W preambule Traktatu Konstytucyjnego Unii Europejskiej wymieniono wartości, na których się ona opiera. Czytamy w niej o czerpaniu inspiracji z dziedzictwa kulturowego, religijnego i humanistycznego Europy. Zabrakło w niej jednak odniesienia do Boga oraz do chrześcijaństwa. Zanegowano szczególną rolę chrześcijaństwa w historii i projekcie kulturowym Europy. Pomimo ponawianych apeli Jana Pawła II i innych ludzi Kościoła oraz przedstawicieli innych wyznań chrześcijańskich, a także petycji, pod którą zebrano ponad milion podpisów, preambuła dokumentu pozostała w zasadzie niezmieniona w stosunku do projektu wyjściowego. Joseph Weiler, znany profesor prawa międzynarodowego i jeden z największych znawców instytucji europejskich, w następujący sposób komentował te fakty: „W preambule (...) nie tylko nie ma miejsca dla Boga, ale wyczuwa się nawet pewien opór, by uznać jakąkolwiek niezależność wrażliwości religijnej”.

Brak odniesienia do Boga i wyeliminowanie chrześcijaństwa z Traktatu Konstytucyjnego Unii Europejskiej, próby usuwania krzyży z przestrzeni publicznej, represjonowanie postaw „niepoprawnych politycznie”, związanych nierozerwalnie z wiarą chrześcijańską, takich jak sprzeciw wobec aborcji albo uznanie w prawie związków homoseksualistów jako równorzędnych z małżeństwem i rodziną, czy też zakaz używania w miejscach publicznych symboli religijnych to tylko niektóre z wielu przykładów postaw lansowanych dziś. Do tego dodać należy także publiczne ośmieszanie i piętnowanie wartości uznawanych przez chrześcijan, profanacje symboli religijnych w sztuce czy w reklamie, znieważanie, czy też nieprawdziwe tendencyjne przedstawianie chrześcijaństwa, zwłaszcza Kościoła katolickiego w niektórych mediach.

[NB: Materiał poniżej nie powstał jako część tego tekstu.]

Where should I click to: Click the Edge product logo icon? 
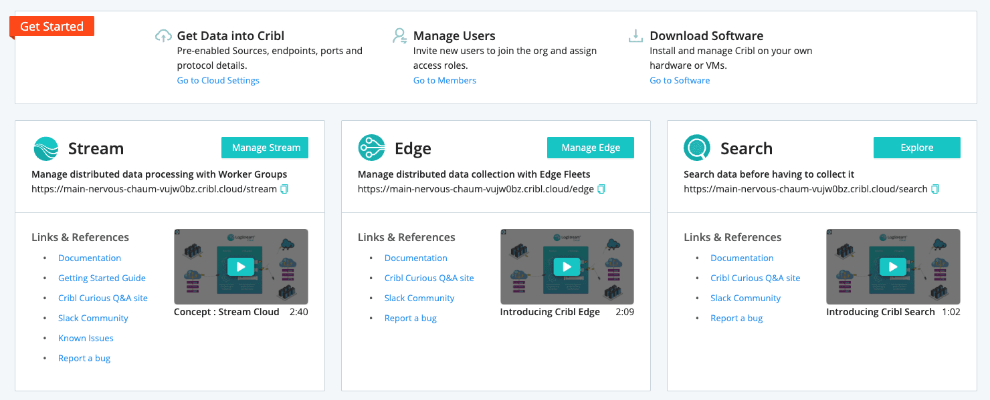(x=372, y=148)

Wszystkie te fakty potwierdzają istnienie w Europie narastającego uprzedzenia, niechęci czy nawet nienawiści do chrześcijaństwa w powiązaniu ze stopniową marginalizacją społeczną chrześcijan do tego stopnia, że niektórzy piszą i mówią o „modzie na antykatolicyzm”. Rosa Alberoni, profesor socjologii z Mediolanu, w książce o znamiennym tytule „Wygnać Chrystusa”, pisze wprost o ideologiczno-religijnej wojnie świadomie rozpętanej przeciwko Chrystusowi w łonie cywilizacji uważanej dotychczas za chrześcijańską. W tym kontekście w 2003 r. pojawił się termin „chrystianofobia”, rozumiany najpierw jako „fenomen polegający na usunięciu chrześcijaństwa z tekstów konstytucyjnych Unii Europejskiej”. Bardzo szybko termin ten zaczęto stosować w szerszym znaczeniu na określenie nieuzasadnionego, niewytłumaczalnego, irracjonalnego strachu i wrogości w stosunku do chrześcijaństwa oraz jego dyskryminacji.

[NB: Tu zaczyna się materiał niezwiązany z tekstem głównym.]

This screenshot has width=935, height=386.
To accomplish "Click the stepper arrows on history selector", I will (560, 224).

Bez wątpienia zjawisko chrystianofobii jest ściśle związane z dominującym dziś w Europie nurtem laicyzmu i usiłowaniem narzucenia jej „dyktatury relatywizmu”, określonej przez przyszłego papieża Benedykta XVI jako choroba atakująca społeczeństwo i kulturę europejską. Współczesna ideologia moralnego liberalizmu i relatywizmu, która podobnie jak wcześniej systemy totalitarne, dąży dziś do odcięcia człowieka od jego historii, kultury, świata wartości i zastąpienia religii nową religią laicką z jej dogmatami „politycznej poprawności”, za swojego głównego wroga uznaje chrześcijaństwo, a zwłaszcza Kościół katolicki. Dzieje się tak dlatego, bo stanowi on najpotężniejszą siłę stającą w obronie życia ludzkiego od naturalnego poczęcia do naturalnej śmierci, rodziny i godności osoby ludzkiej, sprzeciwiając się w ten sposób wszelkim próbom manipulacji człowiekiem i głosząc, że nie wszystko, co jest możliwe, jest dopuszczalne.

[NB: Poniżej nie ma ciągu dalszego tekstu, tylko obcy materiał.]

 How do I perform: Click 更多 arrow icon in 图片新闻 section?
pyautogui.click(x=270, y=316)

To, co uległo zmianie w Europie po upadku komunizmu, to nie zmiana nastawienia do religii ani powody wrogości do niej, ale sposób walki z nią przez rezygnację z terroru i zastąpienie go bardziej subtelnymi formami przy pozornym poszanowaniu wolności i tolerancji. Autor „Eseju o człowieku późnej nowoczesności” napisał: „Można próbować usunąć religię, zabijając księży lub burząc kościoły, ale taka próba jest na ogół skazana na porażkę, bo żarliwość religijna rośnie wraz z prześladowaniami. Natomiast skuteczność będzie większa, kiedy spróbujemy usunąć religię, ośmieszając ją i sprowadzając do rangi zachowania odpowiedniego dla australopiteka, utożsamiając Kościoły z sektami. Tak przedstawia się każde zachowanie i każdą instytucję, których chce się pozbyć. Historia uczy, że o ile terror jest skuteczny na krótką metę, o tyle taktyka ośmieszania pozwala osiągnąć te same cele, ale na głębszym poziomie (...). To prawda, że również totalitaryzmy wykorzystywały sarkazm. Ale sam terror, chociaż czynił życie bolesnym lub nie do zniesienia, umacniał ofiary w poczuciu ich praw. Tymczasem ostentacyjna tolerancja, za którą kryje się kpina, tłumi opór w sposób bardziej niezawodny niż jakikolwiek przymus”.

Jaką postawę powinniśmy zająć jako chrześcijanie wobec zróżnicowanych form współczesnych prześladowań? Jest oczywiste, że Kościół w żadnym wypadku nie może zrezygnować ze swojej misji głoszenia Królestwa Bożego i wierny jej, musi być gotowy nawet na prześladowanie. Potrzebna jest jednak nowa forma heroizmu, związana z odwagą myślenia i działania. Doświadczając rosnącej dyskryminacji i nietolerancji nie można poddać się lękowi przed rzeczywistością, ale odważnie starać się zrozumieć świat, w którym żyjemy. Program sformułowany dla Kościoła w Polsce po upadku komunizmu nie stracił nic ze swej aktualności i ma wartość dla całej Europy. Zawiera się on w trzech pojęciach: ewangelizacja, personalizm, społeczna solidarność. Kardynał Ratzinger wyraził to w następujący sposób: „Kościół musi być gotowy na cierpienie, musi przygotowywać miejsce dla boskości nie poprzez moc, lecz przez ducha, nie przez siłę instytucjonalną, lecz przez świadectwo, przez miłość, życie i cierpienie, i w ten sposób pomagać społeczeństwu odnaleźć jego moralną tożsamość”.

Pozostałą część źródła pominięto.